From the time of the American Civil War until the 1960s, Vermont was an almost exclusively Republican state, with Republicans dominating Vermont politics, especially the governorship, from 1854 to 1960. However, perhaps inspired by the election of John F. Kennedy as president in 1960, Vermont Democrats have since staged a resurgence in state politics.

The Democratic Party is currently the dominant party in Vermont. The party has almost complete control of the state, with the exception of Republican governor, Phil Scott. It controls Vermont's at-large U.S. House seat, one of its U.S. Senate seats, and both houses of the state legislature. The other U.S. Senate seat is held by Independent Bernie Sanders, who caucuses with the Democrats.

History
The exact date or year the state party was formed is unknown because the state headquarters has not retained archives of historical documents. Prior to 1824, opponents of the Federalist Party were known as Republicans or Democratic-Republicans. After the demise of the Federalists left only one major party, supporters of Democratic-Republicans John Quincy Adams and Henry Clay were largely responsible for founding the Whig Party in the early 1830s as the main opposition to Democratic-Republican Andrew Jackson. In 1830, Vermont newspaper articles still referred to supporters of Andrew Jackson for president in 1832 as Democratic-Republican, or occasionally "Democratic". By 1831, the name Democratic was used more often as a way to distinguish Jackson and his supporters from the "old" Democratic-Republican Party of Thomas Jefferson. By the end of 1831, "Democratic" was used almost exclusively.
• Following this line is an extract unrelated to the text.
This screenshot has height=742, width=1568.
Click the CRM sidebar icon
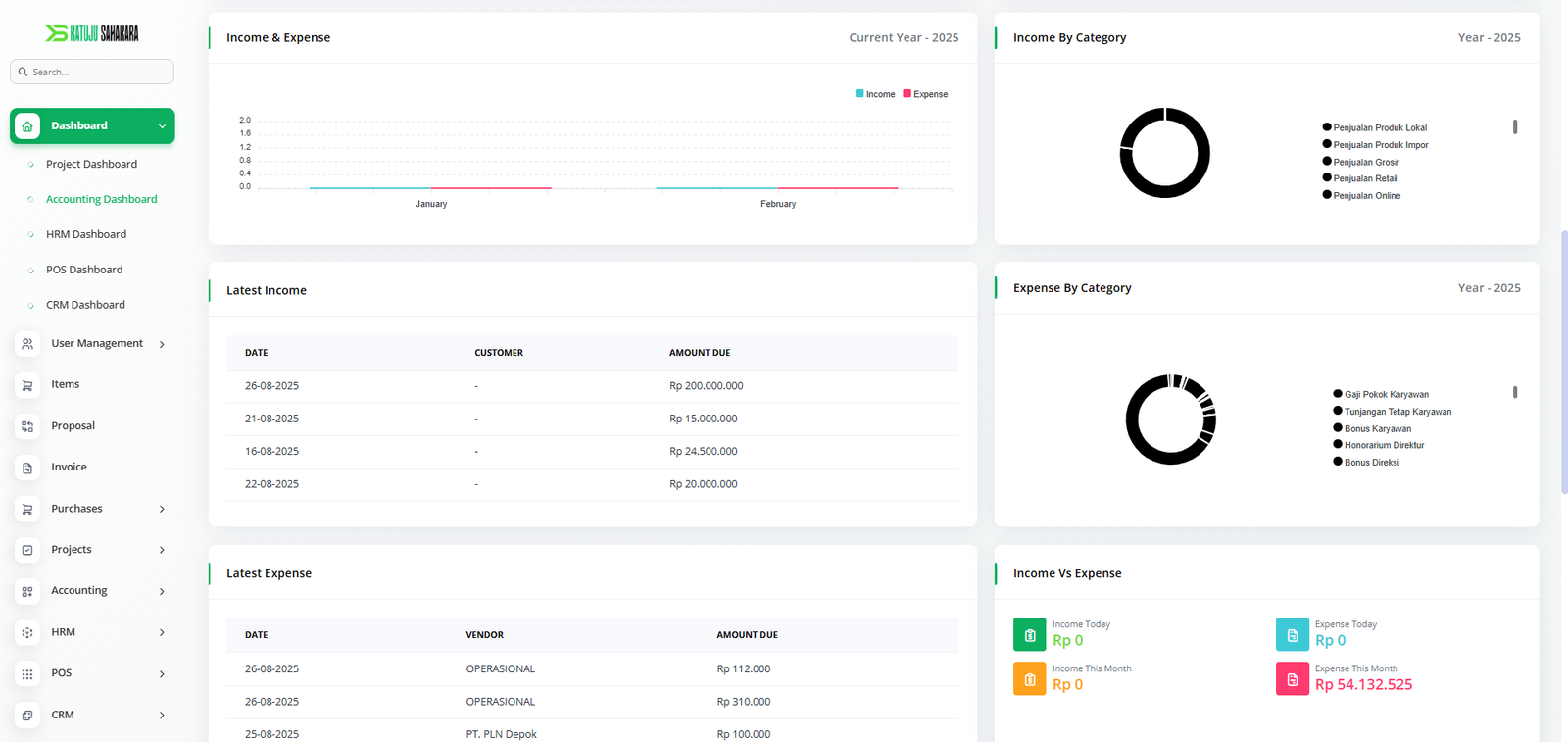[27, 716]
Since Vermont was dominated for so long by Republicans, the national Democratic Party paid little attention to Democrats in the state. Democrats usually contested statewide elections, but opposition to Republicans was generally desultory. Democrats filled appointed federal positions such as U.S. Attorney during the administrations of Democratic presidents, and occasionally received appointment to positions that were considered non-partisan, such as Seneca Haselton's tenure as an associate justice of the Vermont Supreme Court. It was not until the 1960s that the Democrats started to pull together an effective statewide organization.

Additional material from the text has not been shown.